Saved entries
-------------------------

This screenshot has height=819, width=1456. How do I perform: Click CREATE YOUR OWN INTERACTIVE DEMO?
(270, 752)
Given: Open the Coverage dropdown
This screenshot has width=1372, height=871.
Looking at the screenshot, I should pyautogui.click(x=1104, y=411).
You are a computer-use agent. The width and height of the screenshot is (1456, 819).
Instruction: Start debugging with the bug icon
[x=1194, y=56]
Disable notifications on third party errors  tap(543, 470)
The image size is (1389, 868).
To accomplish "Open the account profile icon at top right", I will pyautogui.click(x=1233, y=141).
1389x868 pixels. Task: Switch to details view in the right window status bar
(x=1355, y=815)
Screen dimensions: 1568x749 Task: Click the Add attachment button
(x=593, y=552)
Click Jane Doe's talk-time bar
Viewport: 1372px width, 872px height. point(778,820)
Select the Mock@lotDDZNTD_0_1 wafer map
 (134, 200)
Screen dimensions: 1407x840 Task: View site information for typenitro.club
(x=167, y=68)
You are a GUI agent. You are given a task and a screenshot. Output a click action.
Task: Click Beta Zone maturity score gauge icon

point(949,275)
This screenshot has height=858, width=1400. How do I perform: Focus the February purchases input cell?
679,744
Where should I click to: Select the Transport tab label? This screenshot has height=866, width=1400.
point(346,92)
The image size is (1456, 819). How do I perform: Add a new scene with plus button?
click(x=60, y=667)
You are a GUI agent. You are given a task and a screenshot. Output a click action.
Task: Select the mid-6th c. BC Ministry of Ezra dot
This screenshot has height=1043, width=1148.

-------------------------

» **Task**
Please restate, exactly as written, the line that holds "This screenshot has height=858, width=1400." and all remaining lines of the data above, and only those.

» **Result**
This screenshot has height=858, width=1400. How do I perform: Focus the February purchases input cell?
679,744
Where should I click to: Select the Transport tab label? This screenshot has height=866, width=1400.
point(346,92)
The image size is (1456, 819). How do I perform: Add a new scene with plus button?
click(x=60, y=667)
You are a GUI agent. You are given a task and a screenshot. Output a click action.
Task: Select the mid-6th c. BC Ministry of Ezra dot
This screenshot has height=1043, width=1148.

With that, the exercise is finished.